[RFC] Support Unicode characters in instance Show String

Thu Jul 8 15:53:38 UTC 2021

Here is a simple patch, which I hope is close to what

1. Modify a few guards in GHC.Show.showLitChar to not escape _readable_
   Unicode characters out of the range of ASCII.

of a proposed change will look like:

    diff --git a/libraries/base/GHC/Show.hs b/libraries/base/GHC/Show.hs
    index 84077e473b..24569168d4 100644
    --- a/libraries/base/GHC/Show.hs
    +++ b/libraries/base/GHC/Show.hs
    @@ -364,7 +364,10 @@ showCommaSpace = showString ", "
     -- > showLitChar '\n' s  =  "\\n" ++ s
     --
     showLitChar                :: Char -> ShowS
    -showLitChar c s | c > '\DEL' =  showChar '\\' (protectEsc isDec
(shows (ord c)) s)
    +showLitChar c s | c > '\DEL' =
    +    if isPrint c
    +    then showChar c s
    +    else  showChar '\\' (protectEsc isDec (shows (ord c)) s)
     showLitChar '\DEL'         s =  showString "\\DEL" s
     showLitChar '\\'           s =  showString "\\\\" s
     showLitChar c s | c >= ' '   =  showChar c s
    @@ -380,6 +383,13 @@ showLitChar c              s =  showString
('\\' : asciiTab!!ord c) s
             -- I've done manual eta-expansion here, because otherwise it's
             -- impossible to stop (asciiTab!!ord) getting floated out
as an MFE

    +-- Local definition of isPrint to avoid fighting with cycles for now.

.....

■ WHAT THIS EXERCISE ASKS ■
(1) Which file does the diff in the Unicode Show post change?
(2) From the Unicode Show post, write out the passage that begins at the words "Here is a simple" and stops after the words "range of ASCII.".
Rely only on the Unicode Show post for your answers.

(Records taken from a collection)
.....

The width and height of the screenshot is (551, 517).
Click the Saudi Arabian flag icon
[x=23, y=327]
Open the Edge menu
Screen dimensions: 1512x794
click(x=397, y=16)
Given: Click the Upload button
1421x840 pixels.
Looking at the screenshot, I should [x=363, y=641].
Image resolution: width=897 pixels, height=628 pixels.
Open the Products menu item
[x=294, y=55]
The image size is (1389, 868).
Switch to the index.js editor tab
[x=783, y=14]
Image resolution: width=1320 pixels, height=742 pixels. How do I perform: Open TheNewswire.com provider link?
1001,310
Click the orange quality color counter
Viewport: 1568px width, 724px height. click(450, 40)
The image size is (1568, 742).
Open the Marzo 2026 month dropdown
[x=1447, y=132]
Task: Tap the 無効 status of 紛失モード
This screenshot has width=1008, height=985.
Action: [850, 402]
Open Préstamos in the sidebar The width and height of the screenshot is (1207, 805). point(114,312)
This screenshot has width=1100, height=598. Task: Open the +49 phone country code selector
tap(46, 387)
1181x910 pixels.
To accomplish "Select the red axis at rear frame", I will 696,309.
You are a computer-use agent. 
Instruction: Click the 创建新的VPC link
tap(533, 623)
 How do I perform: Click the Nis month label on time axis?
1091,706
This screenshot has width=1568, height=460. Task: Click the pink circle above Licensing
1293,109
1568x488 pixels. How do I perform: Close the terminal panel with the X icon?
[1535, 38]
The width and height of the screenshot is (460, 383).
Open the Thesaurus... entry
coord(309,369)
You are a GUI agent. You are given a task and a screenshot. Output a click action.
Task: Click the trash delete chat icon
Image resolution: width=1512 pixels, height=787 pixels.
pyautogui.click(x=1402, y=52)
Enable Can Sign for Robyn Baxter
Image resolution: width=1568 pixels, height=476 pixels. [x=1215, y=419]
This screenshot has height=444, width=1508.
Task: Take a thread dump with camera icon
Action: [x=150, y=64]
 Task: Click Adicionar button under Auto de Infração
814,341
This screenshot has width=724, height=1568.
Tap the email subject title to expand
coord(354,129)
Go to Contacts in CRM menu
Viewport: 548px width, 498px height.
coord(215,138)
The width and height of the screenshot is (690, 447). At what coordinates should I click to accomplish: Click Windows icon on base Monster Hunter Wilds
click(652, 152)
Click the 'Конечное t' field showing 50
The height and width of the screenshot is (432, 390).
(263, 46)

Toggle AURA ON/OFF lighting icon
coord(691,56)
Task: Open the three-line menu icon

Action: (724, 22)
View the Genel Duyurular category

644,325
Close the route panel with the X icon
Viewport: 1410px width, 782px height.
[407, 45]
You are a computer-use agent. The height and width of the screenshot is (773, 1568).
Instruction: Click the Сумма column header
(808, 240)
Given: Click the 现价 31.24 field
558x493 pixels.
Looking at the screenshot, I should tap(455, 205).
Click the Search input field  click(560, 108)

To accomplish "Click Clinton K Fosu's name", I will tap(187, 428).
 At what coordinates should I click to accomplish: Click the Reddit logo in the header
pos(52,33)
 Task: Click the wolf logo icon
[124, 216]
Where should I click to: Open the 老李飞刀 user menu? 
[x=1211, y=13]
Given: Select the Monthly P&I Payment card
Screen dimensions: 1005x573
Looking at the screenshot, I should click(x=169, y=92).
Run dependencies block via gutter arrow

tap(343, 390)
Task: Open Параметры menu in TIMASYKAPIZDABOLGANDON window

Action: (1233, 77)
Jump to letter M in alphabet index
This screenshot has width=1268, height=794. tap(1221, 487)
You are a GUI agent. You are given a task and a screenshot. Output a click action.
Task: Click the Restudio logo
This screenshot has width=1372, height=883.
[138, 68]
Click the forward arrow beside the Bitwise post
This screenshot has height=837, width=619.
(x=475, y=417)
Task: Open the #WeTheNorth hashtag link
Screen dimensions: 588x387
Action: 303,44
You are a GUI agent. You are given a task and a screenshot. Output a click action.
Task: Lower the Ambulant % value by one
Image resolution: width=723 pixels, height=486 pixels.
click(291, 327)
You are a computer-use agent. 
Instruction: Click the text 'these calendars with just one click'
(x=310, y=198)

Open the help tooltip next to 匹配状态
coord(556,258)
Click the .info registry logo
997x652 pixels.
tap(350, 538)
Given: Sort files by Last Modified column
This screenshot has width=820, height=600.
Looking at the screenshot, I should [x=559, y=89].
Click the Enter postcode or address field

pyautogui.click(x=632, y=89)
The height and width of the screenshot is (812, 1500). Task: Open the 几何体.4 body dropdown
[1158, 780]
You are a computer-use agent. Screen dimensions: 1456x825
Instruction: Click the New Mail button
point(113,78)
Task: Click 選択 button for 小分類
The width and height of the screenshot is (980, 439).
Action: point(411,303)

.....

■ THE RESPONSES ■
(1) libraries/base/GHC/Show.hs

(2)
Here is a simple patch, which I hope is close to what

1. Modify a few guards in GHC.Show.showLitChar to not escape _readable_
   Unicode characters out of the range of ASCII.